* ПОСТАНОВКА ЗАДАЧИ A: Измените строки листинга ниже: замените «screenshot» на «image», а все остальное оставьте как есть. Картинки в ответ не включайте.

* ФРАГМЕНТ ДОКУМЕНТА:
Index Главная страница
Содержание номера

Хуан Гойтисоло

О СВОЕМ И О ЧУЖОМ

"История вполне определенно учит нас лишь одному: культура выковывается и укрепляется в процессе контакта, смешения разных человеческих сообществ; самосозерцание же и узость мышления вызывают застой. По большому счету, культура представляет собой сумму влияний, полученных извне".

    В городке на юге Марокко, где глиняные домишки тесно лепятся один к другому, взрослые и детвора собрались у мечети, построенной на холме, метрах в ста от дороги, и дожидаются великого события: появления гонщиков, участвующих в ралли "Париж - Дакар". Наконец машины вихрем проносятся мимо с оглушительным ревом. Пыль вздымается столбом, все начинают тереть глаза. Кроме автора этих строк, никому не пришло в голову защитить их солнечными очками. Кое-кто из водителей выбрасывает на ходу мусор и жестянки. Другие, более любезные, кидают непочатые пачки сигарет и конфеты. Дети налетают на эти дары, рвут их друг у друга из рук.
    После выпуска теленовостей, в котором звучат сообщения о войнах, вооруженных конфликтах, очередном кровопролитии, наводнениях и прочих "естественных" катастрофах, нам показывают рекламу автомобиля той или иной марки. Ослепительно блестящий, он на полной скорости вписывается в поворот хорошо заасфальтированного шоссе. Демонстрация шоферского мастерства и достоинств машины производится под музыку. Все внимание сосредоточено на моторе, тормозах и шинах; до флоры же и фауны - в том ролике, который имею в виду я, показывались Атласские горы - авторам рекламы дела нет.

* ИСХОДНЫЕ ДАННЫЕ:

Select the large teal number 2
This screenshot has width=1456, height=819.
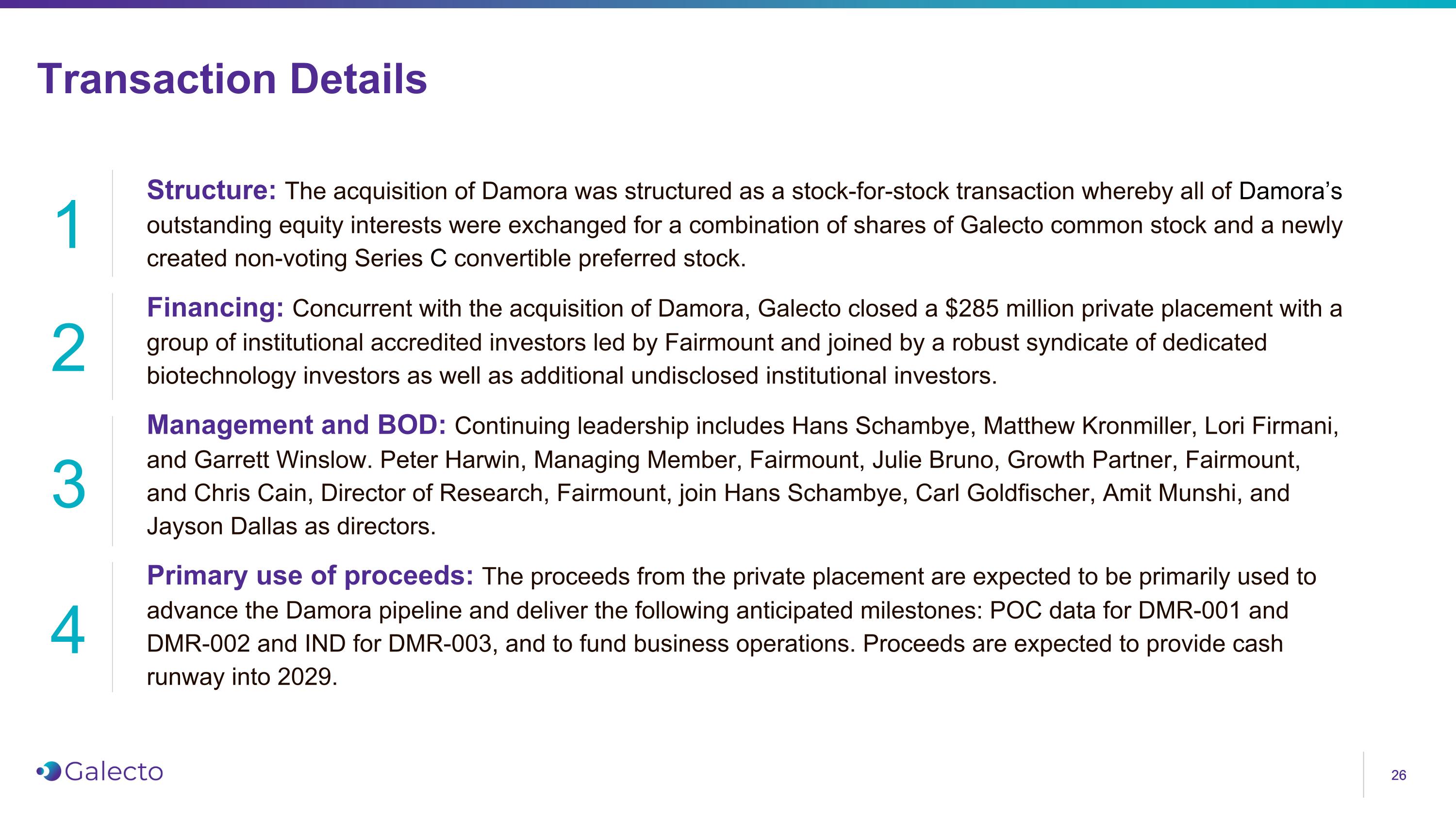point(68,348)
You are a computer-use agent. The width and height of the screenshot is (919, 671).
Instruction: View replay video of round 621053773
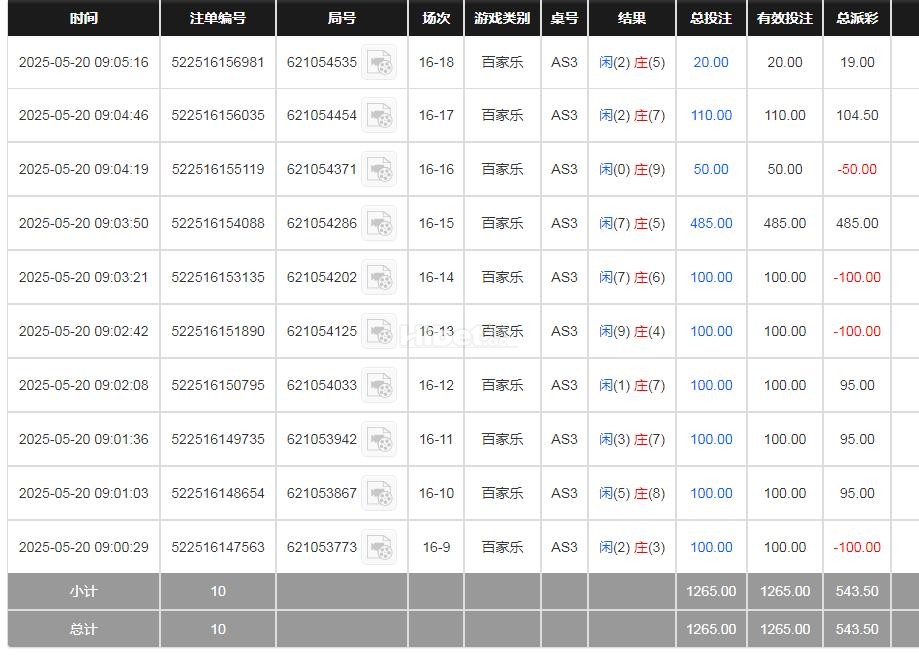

* ПОСТАНОВКА ЗАДАЧИ B: Напишите продолжение эссе о своем и чужом в культуре, начиная сразу после последнего приведенного предложения.

* РЕЗУЛЬТАТ ВЫПОЛНЕНИЯ A:
Select the large teal number 2
This image has width=1456, height=819.
point(68,348)
You are a computer-use agent. The width and height of the image is (919, 671).
Instruction: View replay video of round 621053773

* РЕЗУЛЬТАТ ВЫПОЛНЕНИЯ B:
    Второй эпизод: тот же самый автомобиль медленно въезжает в ухоженный сад. Вилла в европейском стиле. Красивая голубоглазая блондинка улыбается водителю. Он тоже, как полагается, светловолос и светлоглаз. Блондинка нежно смотрит на него, давая понять, что они заодно в этом царстве гармонии, в мире блаженства. На кого рассчитана эта реклама, с какой стати меня нагружают ею в Марокко? Она что, предназначена для иностранцев и европеизированной марокканской элиты - узкого слоя, не составляющего и трех процентов от общего населения страны? Или это еще одна попытка распространить нашу бесстыже-коммерческую антропологию на все человечество?
    Устроители ралли ничего не смыслят в жизни страны, где большинство людей мечтает не о машине, а о собственном мотоцикле или хотя бы о велосипеде. Я не собираюсь здесь обсуждать законы, методы и цели маркетинга. Я просто хочу для начала задать вопрос: как по-вашему, человеческая жизнь неподвластна законам рынка или это всего лишь один из компонентов экономических структур? Вопрос очень важный, ведь именно от ответа на него зависит то, о чем я скажу дальше.
    Цивилизационное разнообразие вынуждает нас принимать во внимание множество культурных и религиозных особенностей. Европейцы, а еще больше - американцы, склонны навязывать другим сообществам свои модели поведения, свою мораль и свои ценности. Однако несправедливо судить о чужой культуре, исходя из наших норм и критериев. Яркой характеристикой такой этноцентристской проекции служит наша неуемная страсть к обобщениям. Специфические особенности других культур и народов, различия между ними, сводятся к минимуму и сбрасываются со счетов. Однако, если стричь всех под одну гребенку и сводить многообразие культур к одинаковому набору плоских мыслей, эти различия превращаются в неоспоримые догмы и невостребованные истины.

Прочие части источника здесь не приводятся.